I’ve worked in law libraries for the past twelve years, doing pretty much everything. I’ve been a corporate librarian, a map librarian, cataloger, an acquisitions librarian, a reference librarian, and now I’m Technology Services Librarian at Cornell Law Library. This week, along with Debbie Ginsberg of Chicago-Kent, I’m giving a webinar to the American Association of Law Libraries on Blockchain, and what it will mean for law librarians. For me, as an academic law librarian, the first place I need to look at to assess the impacts are at our students—how will this impact their lives here, and perhaps more importantly, their lives as practicing attorneys? Verifying identities is the tip of the iceberg for the capabilities of a permissioned blockchain. So how would that work in an academic law library environment?
The first thought that came to mind was how does it impact the students’ actual day to day lives at school? One thing that immediately came to mind was the day to day of grading – paper submission, plagiarism checks, group project work, transcripts, all could have blockchain integrated into their protocols. Another obvious place is the bursar, with tuition payments, holds, all could be subject to verification by blockchain. And while this might sound like overkill, even someone’s resume and work history could be made verifiable in this way.

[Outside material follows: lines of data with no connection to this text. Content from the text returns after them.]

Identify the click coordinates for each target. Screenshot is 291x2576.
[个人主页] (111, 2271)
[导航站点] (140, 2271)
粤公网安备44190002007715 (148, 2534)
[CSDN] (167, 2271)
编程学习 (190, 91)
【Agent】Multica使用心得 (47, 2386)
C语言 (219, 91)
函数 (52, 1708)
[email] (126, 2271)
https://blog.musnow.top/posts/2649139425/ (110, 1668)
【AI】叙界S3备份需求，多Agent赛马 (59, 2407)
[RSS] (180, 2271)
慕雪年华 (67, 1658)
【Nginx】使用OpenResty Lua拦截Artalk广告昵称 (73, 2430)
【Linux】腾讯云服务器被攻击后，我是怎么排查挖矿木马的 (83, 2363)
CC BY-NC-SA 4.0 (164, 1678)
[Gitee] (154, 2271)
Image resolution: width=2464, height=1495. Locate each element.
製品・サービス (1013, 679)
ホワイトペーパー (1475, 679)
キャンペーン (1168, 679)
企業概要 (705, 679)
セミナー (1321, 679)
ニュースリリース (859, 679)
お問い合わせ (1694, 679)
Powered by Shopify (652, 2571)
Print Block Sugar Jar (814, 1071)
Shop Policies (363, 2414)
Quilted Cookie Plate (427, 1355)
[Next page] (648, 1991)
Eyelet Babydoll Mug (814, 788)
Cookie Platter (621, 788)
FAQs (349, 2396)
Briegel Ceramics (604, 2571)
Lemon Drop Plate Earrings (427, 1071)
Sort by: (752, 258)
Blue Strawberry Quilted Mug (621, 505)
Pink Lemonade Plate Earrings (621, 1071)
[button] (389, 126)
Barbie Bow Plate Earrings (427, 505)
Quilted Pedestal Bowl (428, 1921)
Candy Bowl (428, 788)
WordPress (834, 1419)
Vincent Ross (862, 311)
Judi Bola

And then there are the resources. All the financial aspects of paying for library services are already being explored and integrated into blockchain by the banking and payment systems industries. The large shipping company Maersk, for example, is seeing how blockchain can be used to track shipments. Think of how that might impact interlibrary loan, user and user group identification, reserve use collections, curated data sets, or any number of other uses where specific or controlled group identities are required.
Loose-leaf continuing resources are notorious within law libraries for a number of reasons. Their upkeep, the difficulty in researching even what the text said two updates ago – blockchain can alleviate that. As the blockchain essentially takes a snapshot of a system at any particular point in time, now one resource can contain multiple versions of itself. (I realize there may be other ways to do this, but blockchain is here now).
Blockchain is also changing the nature of the work product lawyers will be producing. The idea of smart self-executing contracts is presently ubiquitous in legal media. The application of blockchain to the fields of probate, property transfers, digital rights management –essentially anything with records management is subject to change.
So what can we teach our students about blockchain that will help them as these changes come about? While we as librarians may be fascinated by the use of hashes and elliptical curve cryptography, that doesn’t impact the bottom line of whether this mechanism, the blockchain, actually verifies what came before. Just as not everyone understands how their computer or car engine works, but expect them to work anyway, soon it will just become standard expectation that blockchain does what it purports to do. So we don’t need to teach them to be mechanics, under the hood of the code of blockchain. We just need to teach them what we were teaching them before – how to drive. We’re just moving from a stick to an automatic.